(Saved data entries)
+ + +
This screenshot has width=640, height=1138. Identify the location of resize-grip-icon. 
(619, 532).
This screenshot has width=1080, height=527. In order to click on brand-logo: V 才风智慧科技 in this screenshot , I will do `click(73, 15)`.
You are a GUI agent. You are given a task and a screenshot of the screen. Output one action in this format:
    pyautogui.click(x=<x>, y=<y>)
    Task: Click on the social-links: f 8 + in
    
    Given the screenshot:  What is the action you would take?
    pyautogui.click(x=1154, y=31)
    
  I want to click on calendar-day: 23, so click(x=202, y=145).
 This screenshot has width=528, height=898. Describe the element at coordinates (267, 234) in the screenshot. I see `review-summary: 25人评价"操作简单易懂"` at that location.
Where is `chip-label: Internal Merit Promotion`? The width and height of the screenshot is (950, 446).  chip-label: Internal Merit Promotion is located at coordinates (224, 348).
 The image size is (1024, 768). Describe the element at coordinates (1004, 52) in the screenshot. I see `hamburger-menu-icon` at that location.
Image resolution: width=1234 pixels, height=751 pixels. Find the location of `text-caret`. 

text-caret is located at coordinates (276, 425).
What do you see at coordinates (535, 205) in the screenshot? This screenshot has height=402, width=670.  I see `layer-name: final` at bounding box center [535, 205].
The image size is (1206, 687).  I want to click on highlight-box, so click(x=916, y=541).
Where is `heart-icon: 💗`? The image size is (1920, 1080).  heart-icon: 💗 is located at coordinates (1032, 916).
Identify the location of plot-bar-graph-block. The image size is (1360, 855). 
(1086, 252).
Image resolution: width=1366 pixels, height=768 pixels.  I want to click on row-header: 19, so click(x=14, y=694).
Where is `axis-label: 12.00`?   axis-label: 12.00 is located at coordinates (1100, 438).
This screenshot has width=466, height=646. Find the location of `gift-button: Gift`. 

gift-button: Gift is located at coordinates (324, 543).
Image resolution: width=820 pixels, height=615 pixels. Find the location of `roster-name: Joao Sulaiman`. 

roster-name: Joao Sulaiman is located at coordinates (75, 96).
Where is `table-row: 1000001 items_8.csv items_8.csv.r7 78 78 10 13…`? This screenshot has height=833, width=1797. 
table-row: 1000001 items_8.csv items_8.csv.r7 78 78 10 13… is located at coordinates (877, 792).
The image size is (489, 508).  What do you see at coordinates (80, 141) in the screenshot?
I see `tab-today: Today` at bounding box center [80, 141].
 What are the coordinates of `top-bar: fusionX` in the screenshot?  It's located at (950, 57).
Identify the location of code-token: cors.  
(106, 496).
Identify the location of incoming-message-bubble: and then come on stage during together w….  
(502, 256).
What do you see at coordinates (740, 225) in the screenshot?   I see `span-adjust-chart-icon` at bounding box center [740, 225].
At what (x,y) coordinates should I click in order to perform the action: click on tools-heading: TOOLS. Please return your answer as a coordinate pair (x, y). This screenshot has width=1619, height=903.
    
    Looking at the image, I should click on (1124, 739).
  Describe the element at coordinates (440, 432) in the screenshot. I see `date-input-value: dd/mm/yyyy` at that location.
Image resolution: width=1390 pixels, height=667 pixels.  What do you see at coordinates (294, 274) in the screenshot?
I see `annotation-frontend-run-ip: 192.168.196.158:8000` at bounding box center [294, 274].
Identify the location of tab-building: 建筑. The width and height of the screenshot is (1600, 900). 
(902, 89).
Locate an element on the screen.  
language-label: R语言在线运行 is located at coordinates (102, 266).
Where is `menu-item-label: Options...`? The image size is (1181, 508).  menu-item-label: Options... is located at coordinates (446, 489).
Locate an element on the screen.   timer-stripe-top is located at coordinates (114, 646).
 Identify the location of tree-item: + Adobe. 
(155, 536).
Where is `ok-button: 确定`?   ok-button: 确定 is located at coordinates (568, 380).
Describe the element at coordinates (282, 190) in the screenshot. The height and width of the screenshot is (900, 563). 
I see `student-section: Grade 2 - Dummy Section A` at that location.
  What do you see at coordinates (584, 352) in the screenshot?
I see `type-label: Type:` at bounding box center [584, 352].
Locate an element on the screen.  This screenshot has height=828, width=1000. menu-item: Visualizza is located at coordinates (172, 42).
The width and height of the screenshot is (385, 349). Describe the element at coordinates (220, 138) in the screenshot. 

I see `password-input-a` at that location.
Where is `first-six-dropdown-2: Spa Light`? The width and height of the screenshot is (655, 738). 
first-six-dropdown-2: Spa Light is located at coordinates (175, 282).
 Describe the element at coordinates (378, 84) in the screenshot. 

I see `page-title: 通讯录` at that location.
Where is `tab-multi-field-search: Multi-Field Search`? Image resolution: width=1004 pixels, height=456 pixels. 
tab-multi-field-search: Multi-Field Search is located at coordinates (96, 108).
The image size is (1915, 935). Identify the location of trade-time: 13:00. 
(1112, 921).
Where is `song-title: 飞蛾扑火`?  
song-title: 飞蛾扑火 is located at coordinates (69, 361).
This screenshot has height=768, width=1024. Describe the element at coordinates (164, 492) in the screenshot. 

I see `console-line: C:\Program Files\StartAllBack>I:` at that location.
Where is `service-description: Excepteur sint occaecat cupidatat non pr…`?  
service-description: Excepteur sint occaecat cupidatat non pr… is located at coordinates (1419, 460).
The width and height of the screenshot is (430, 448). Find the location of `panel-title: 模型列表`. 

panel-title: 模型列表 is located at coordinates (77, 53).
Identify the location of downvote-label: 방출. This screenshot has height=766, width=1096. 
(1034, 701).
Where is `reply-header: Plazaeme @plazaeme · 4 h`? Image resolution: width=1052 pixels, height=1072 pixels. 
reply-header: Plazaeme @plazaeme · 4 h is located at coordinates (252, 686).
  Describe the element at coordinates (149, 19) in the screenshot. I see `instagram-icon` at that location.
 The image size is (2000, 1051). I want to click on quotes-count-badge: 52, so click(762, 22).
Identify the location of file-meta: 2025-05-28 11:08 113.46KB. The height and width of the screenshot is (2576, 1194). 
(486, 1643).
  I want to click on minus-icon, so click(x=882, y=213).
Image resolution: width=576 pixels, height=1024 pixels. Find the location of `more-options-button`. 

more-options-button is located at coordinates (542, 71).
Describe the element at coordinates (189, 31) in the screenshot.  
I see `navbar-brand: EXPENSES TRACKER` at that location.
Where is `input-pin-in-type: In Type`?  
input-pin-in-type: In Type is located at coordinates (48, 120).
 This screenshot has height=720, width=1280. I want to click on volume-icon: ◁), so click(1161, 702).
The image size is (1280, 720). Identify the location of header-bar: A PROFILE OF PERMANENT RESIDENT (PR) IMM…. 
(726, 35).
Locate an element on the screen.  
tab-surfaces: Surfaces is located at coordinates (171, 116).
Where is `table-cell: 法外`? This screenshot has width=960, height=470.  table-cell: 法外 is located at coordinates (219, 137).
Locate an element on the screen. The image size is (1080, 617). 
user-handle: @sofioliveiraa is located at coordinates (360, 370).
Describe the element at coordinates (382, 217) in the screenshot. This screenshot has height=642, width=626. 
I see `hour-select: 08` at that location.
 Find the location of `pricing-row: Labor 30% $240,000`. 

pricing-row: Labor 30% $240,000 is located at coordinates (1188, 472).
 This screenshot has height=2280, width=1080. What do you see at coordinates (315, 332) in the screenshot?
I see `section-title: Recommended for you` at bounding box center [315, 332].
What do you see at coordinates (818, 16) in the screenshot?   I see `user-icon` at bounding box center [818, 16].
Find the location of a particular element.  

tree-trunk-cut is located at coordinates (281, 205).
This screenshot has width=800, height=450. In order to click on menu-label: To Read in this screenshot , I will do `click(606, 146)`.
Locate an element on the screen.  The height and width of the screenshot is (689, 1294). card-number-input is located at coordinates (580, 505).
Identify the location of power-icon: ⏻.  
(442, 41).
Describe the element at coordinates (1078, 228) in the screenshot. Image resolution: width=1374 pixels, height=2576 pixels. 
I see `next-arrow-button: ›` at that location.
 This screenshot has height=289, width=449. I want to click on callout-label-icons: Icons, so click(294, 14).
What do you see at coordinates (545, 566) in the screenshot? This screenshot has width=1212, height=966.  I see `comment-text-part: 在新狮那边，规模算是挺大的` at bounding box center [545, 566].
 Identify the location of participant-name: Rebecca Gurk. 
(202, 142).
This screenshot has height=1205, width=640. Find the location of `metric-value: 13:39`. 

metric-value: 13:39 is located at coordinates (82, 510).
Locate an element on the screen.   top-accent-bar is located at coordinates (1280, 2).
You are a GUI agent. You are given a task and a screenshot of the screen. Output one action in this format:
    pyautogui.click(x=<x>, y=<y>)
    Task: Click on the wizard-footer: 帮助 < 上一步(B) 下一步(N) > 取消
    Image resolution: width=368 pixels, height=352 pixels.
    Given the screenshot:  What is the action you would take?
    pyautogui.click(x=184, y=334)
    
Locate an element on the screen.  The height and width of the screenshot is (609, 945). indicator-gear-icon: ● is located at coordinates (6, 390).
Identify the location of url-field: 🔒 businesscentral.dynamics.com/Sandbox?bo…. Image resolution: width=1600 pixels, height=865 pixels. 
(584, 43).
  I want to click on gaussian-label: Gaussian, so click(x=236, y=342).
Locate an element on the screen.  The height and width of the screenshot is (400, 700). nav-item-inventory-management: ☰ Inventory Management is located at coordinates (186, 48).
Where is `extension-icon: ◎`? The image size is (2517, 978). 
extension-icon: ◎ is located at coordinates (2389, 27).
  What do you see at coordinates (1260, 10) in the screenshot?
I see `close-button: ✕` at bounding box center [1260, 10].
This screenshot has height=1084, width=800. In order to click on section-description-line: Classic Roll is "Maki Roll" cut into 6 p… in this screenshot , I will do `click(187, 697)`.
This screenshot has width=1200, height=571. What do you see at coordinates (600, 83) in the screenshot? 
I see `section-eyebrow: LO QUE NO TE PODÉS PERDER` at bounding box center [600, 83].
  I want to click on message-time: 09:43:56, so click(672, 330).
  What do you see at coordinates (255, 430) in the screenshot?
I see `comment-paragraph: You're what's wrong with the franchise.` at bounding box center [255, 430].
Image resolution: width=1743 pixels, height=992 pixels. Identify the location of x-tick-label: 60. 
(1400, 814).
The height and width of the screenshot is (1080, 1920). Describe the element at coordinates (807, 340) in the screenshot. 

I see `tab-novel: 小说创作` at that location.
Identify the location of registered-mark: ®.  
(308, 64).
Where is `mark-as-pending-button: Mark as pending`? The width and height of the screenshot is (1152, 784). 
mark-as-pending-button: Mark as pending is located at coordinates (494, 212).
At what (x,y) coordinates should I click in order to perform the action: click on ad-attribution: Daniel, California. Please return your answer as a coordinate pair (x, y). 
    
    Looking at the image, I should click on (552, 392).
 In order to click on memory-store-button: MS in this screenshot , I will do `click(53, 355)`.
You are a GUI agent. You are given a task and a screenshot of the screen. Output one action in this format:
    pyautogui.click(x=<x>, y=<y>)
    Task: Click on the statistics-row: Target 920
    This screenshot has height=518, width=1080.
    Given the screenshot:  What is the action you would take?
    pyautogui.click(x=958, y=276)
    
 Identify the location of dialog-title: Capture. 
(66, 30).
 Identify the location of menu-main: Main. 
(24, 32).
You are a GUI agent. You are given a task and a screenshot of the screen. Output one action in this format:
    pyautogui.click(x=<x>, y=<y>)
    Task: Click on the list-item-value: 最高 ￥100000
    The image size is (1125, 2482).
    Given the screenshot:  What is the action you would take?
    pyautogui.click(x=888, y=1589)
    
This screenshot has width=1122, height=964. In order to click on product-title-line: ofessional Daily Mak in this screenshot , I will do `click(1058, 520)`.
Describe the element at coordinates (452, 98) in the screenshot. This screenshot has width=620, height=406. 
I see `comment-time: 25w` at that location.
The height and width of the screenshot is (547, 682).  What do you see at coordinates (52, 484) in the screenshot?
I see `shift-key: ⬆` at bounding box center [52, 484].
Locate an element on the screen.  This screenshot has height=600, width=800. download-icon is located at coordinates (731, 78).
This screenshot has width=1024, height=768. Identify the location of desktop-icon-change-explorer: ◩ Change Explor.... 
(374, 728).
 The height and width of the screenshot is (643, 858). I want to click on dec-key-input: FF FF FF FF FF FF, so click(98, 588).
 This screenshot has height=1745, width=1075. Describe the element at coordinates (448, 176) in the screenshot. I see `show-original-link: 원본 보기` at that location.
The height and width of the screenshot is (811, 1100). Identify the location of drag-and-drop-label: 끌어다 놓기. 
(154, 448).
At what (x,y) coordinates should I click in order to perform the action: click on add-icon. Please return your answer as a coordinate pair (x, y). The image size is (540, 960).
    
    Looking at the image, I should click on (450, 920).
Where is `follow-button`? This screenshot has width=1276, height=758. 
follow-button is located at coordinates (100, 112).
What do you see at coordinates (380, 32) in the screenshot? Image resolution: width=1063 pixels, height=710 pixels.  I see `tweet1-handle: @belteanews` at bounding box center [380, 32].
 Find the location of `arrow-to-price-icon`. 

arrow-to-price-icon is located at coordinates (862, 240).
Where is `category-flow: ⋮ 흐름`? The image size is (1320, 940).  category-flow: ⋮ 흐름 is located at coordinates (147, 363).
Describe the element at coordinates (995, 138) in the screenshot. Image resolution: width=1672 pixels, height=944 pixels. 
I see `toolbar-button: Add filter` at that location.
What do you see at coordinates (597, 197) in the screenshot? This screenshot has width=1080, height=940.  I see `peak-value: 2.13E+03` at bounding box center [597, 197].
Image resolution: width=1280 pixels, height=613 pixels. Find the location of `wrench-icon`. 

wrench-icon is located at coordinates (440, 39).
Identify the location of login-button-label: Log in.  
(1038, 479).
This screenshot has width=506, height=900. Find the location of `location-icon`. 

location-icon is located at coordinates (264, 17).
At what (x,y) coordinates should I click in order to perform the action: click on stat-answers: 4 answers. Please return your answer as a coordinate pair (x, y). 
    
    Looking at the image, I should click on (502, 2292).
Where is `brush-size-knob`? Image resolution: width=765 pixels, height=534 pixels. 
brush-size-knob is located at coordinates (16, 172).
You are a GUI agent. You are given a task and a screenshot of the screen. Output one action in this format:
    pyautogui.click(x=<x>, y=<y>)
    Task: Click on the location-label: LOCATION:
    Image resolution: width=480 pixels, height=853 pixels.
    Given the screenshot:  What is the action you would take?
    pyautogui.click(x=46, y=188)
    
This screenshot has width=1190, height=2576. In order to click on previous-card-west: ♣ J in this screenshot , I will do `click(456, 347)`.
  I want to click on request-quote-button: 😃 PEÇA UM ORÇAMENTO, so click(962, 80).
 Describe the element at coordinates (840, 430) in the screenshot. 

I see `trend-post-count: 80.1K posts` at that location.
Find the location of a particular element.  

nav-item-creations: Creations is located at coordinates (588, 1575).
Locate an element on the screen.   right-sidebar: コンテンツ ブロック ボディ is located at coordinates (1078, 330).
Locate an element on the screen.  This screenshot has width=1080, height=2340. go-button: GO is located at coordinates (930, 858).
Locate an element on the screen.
+ + +
Rewrite the material from the line with "The width and height of the screenshot is (385, 349)." to the line with "(1034, 701).", changing "Describe" to "Explain" and keeping everything else the same.

SOLVED PROBLEM:
The width and height of the screenshot is (385, 349). Explain the element at coordinates (220, 138) in the screenshot. 

I see `password-input-a` at that location.
Where is `first-six-dropdown-2: Spa Light`? The width and height of the screenshot is (655, 738). 
first-six-dropdown-2: Spa Light is located at coordinates (175, 282).
 Explain the element at coordinates (378, 84) in the screenshot. 

I see `page-title: 通讯录` at that location.
Where is `tab-multi-field-search: Multi-Field Search`? Image resolution: width=1004 pixels, height=456 pixels. 
tab-multi-field-search: Multi-Field Search is located at coordinates (96, 108).
The image size is (1915, 935). Identify the location of trade-time: 13:00. 
(1112, 921).
Where is `song-title: 飞蛾扑火`?  
song-title: 飞蛾扑火 is located at coordinates (69, 361).
This screenshot has height=768, width=1024. Explain the element at coordinates (164, 492) in the screenshot. 

I see `console-line: C:\Program Files\StartAllBack>I:` at that location.
Where is `service-description: Excepteur sint occaecat cupidatat non pr…`?  
service-description: Excepteur sint occaecat cupidatat non pr… is located at coordinates (1419, 460).
The width and height of the screenshot is (430, 448). Find the location of `panel-title: 模型列表`. 

panel-title: 模型列表 is located at coordinates (77, 53).
Identify the location of downvote-label: 방출. This screenshot has height=766, width=1096. 
(1034, 701).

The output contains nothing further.